St. Julia was born of noble parents in North Africa. When she was still quite young, her city was conquered by barbarians. Julia was captured and sold as a slave to a pagan merchant, but she did not complain or feel sorry for herself. She accepted everything, and performed the most humble tasks with wonderful cheerfulness. For Julia loved God with all her heart. In her spare time, she read holy books and prayed fervently.
One day her master decided to take her with him to France. On the way, he stopped at an island to go to a pagan festival. Julia refused to even go near the place where they were celebrating. She did not want to have anything to do with those superstitious ceremonies.
The governor of that region was very angry with her for not joining in the pagan feast. “Who is that woman who dares to insult our gods?” he cried. Julia’s owner answered that she was a Christian. He said, too, that although he had not been able to make her give up her religion, still she was such a good, faithful servant that he would not know what to do without her.
“I will give you four of my best women slaves for her,” offered the governor, but her master refused. “No,” he said, “All you own will not buy her. I would willingly lose the most valuable thing in the world rather than lose her.”

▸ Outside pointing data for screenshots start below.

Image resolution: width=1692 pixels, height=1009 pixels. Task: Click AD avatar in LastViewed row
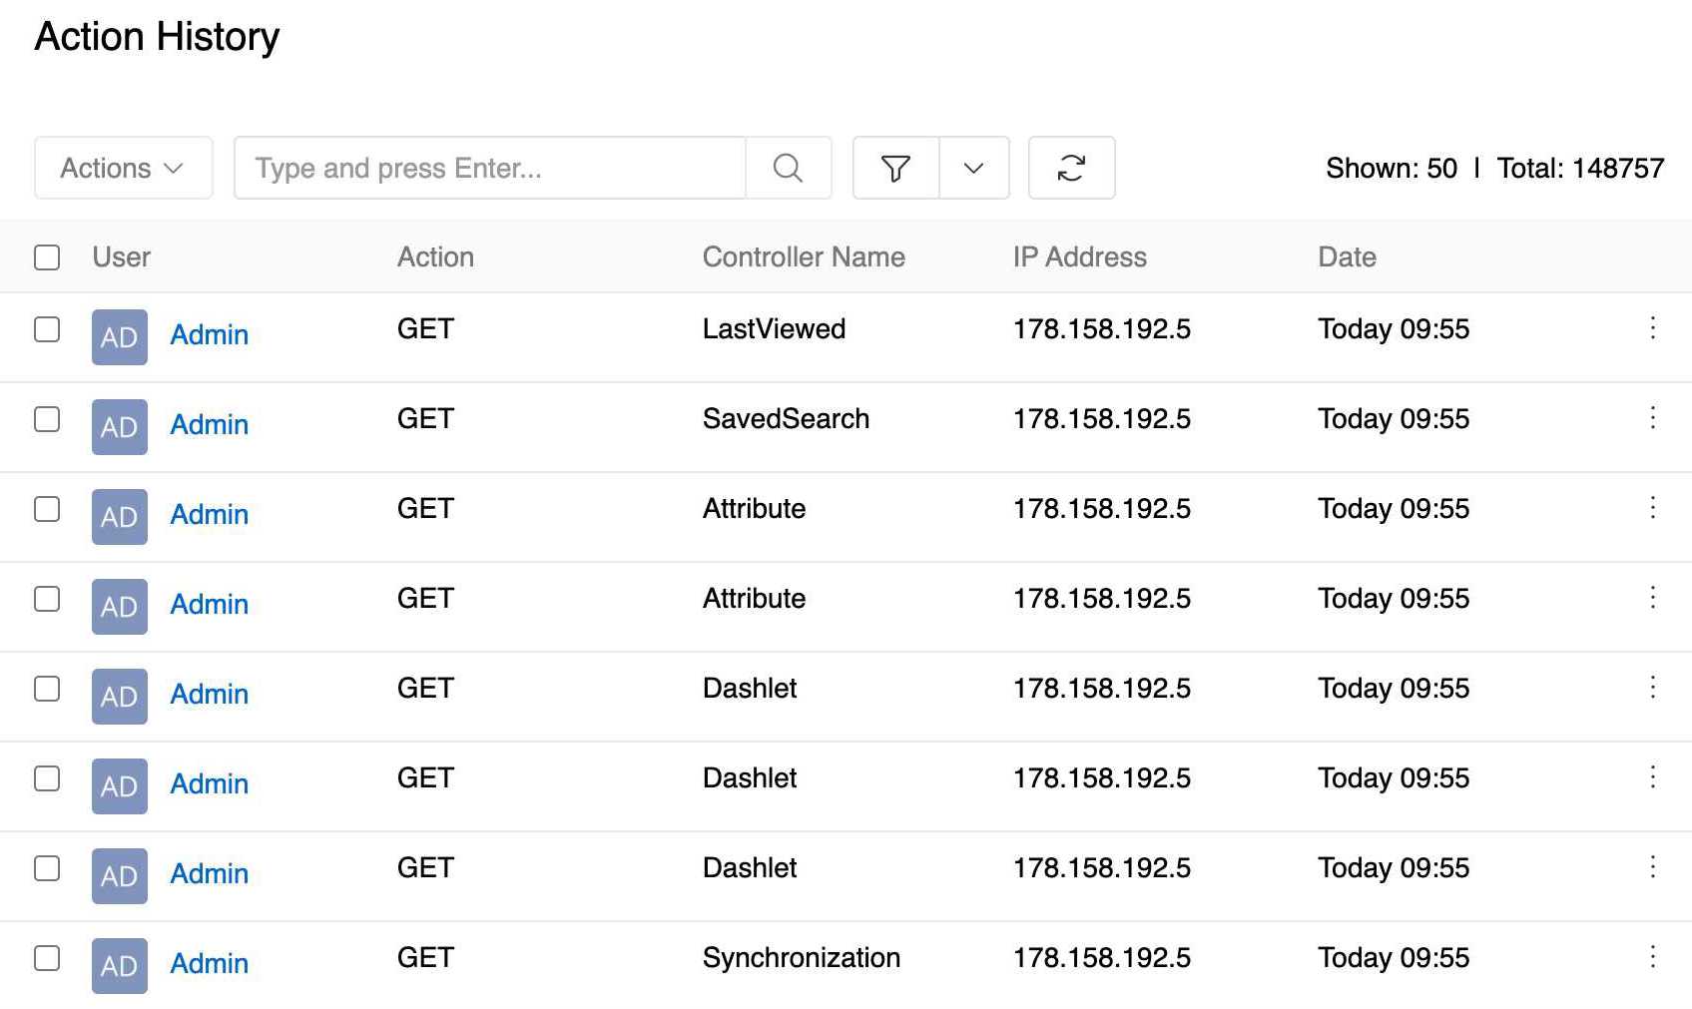pos(120,337)
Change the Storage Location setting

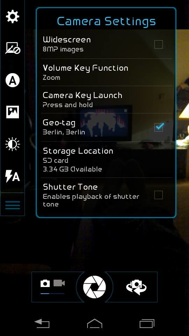pyautogui.click(x=106, y=160)
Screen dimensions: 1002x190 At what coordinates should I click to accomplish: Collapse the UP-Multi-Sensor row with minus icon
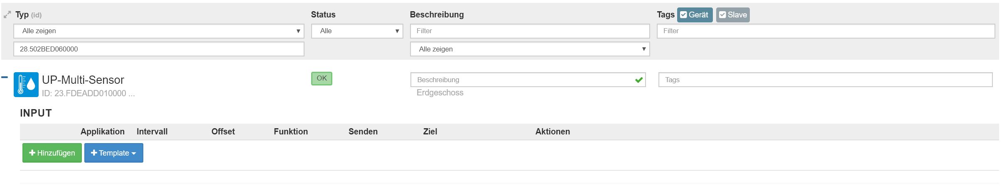(5, 77)
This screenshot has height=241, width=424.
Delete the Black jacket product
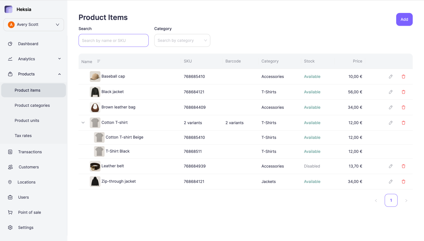tap(403, 92)
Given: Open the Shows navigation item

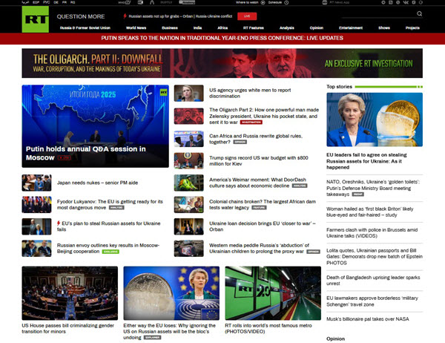Looking at the screenshot, I should (x=386, y=27).
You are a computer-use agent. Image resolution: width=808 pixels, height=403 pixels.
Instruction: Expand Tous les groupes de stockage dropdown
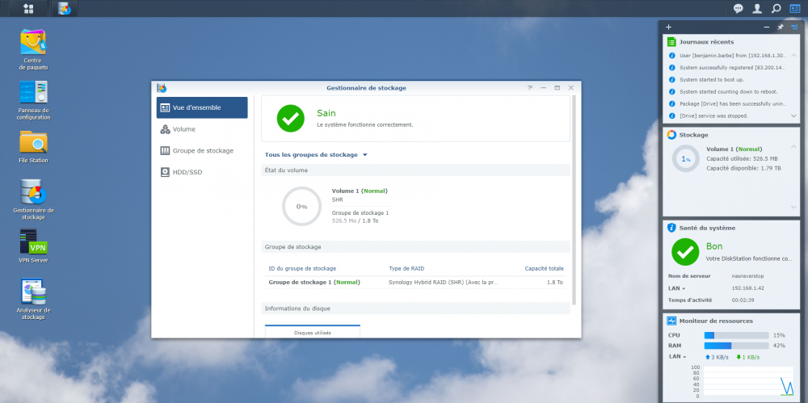click(316, 154)
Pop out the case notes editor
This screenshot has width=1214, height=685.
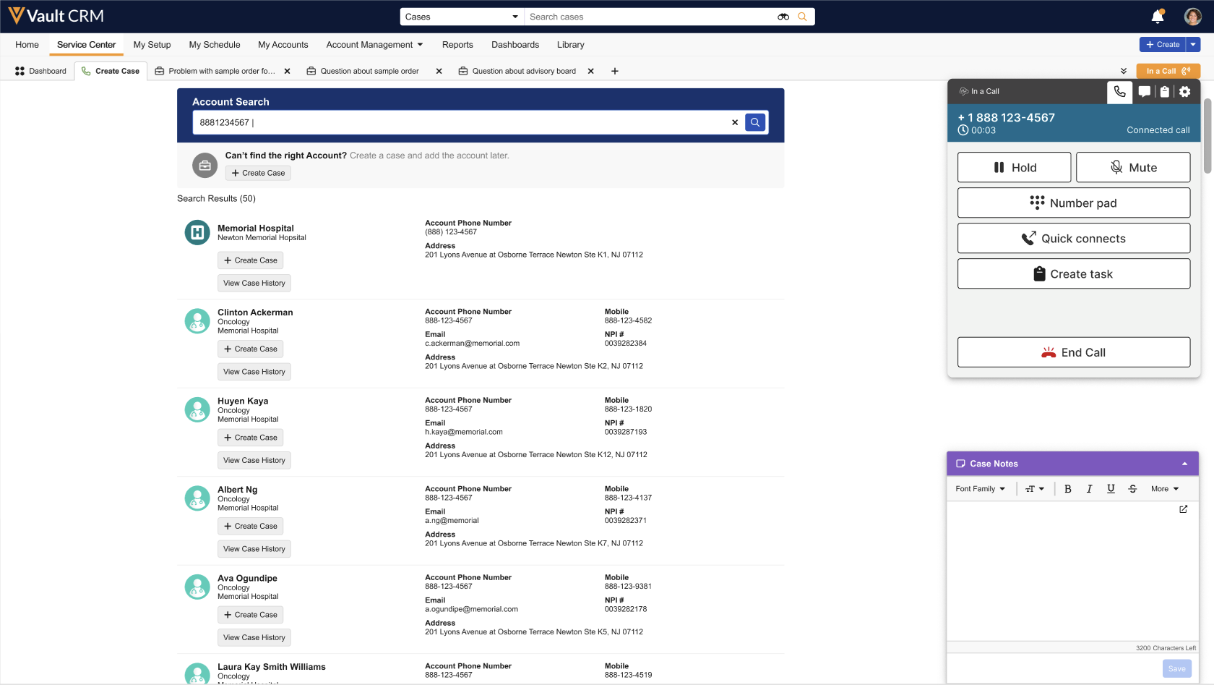pos(1183,509)
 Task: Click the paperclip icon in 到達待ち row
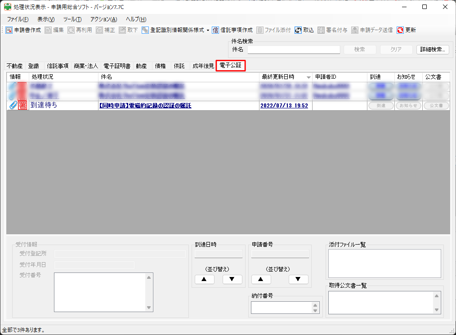[x=13, y=105]
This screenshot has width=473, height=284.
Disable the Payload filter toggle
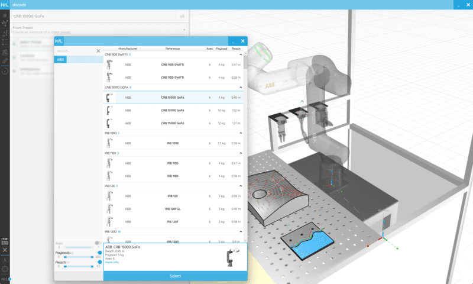point(99,253)
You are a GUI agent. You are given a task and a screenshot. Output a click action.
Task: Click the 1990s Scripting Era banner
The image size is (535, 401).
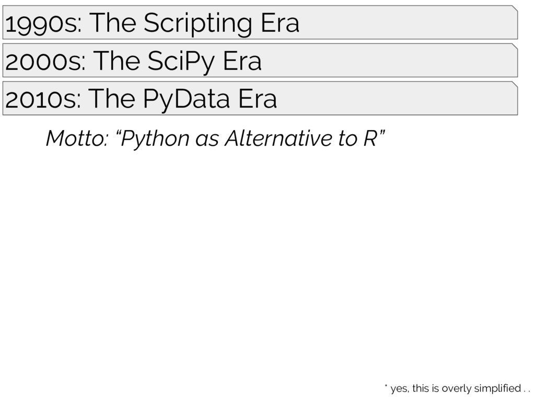pos(260,22)
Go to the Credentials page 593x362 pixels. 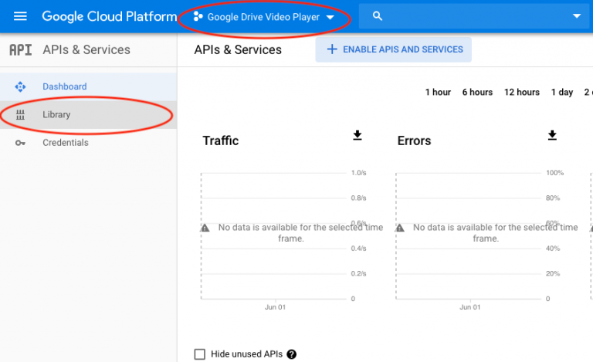click(x=66, y=143)
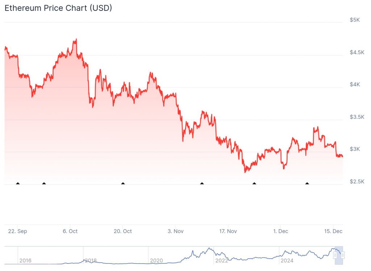
Task: Click the 3. Nov date axis label
Action: coord(175,231)
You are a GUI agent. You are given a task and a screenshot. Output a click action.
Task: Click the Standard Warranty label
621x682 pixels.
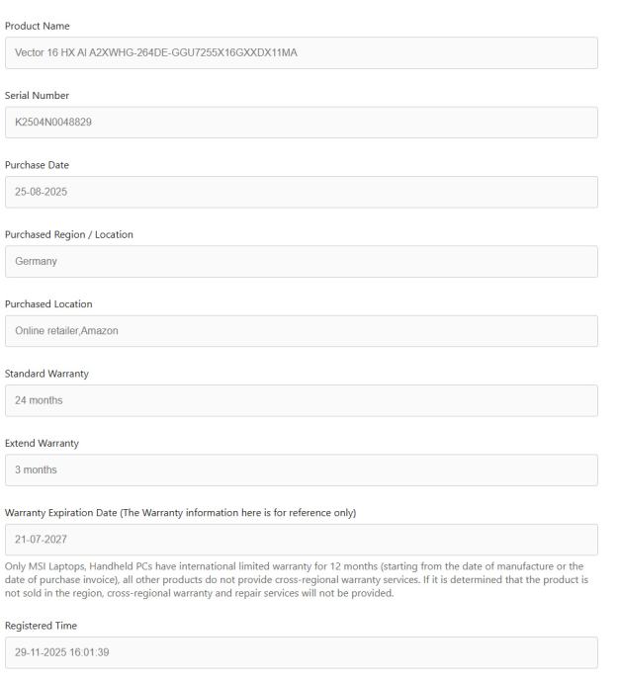46,373
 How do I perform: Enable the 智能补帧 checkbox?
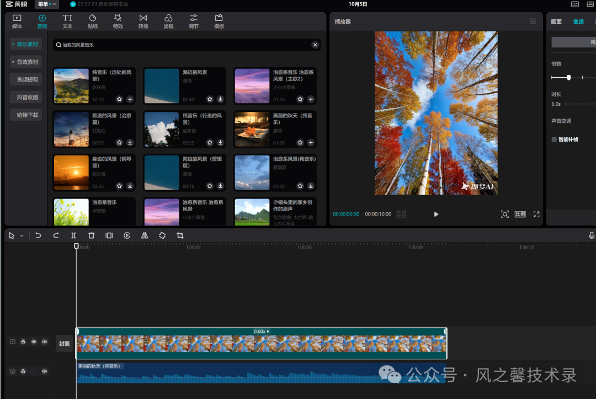554,139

When the merchant was asleep, however, the wicked governor tried to make Julia sacrifice to the gods. He promised to have her set free if she would, but she absolutely refused. She said she was as free as she wanted to be as long as she could serve Jesus. Then the pagan ruler, in great anger, had her struck on the face and her hair torn from her head. She was next put on a cross to hang there until she died. Her feast day is May 23rd.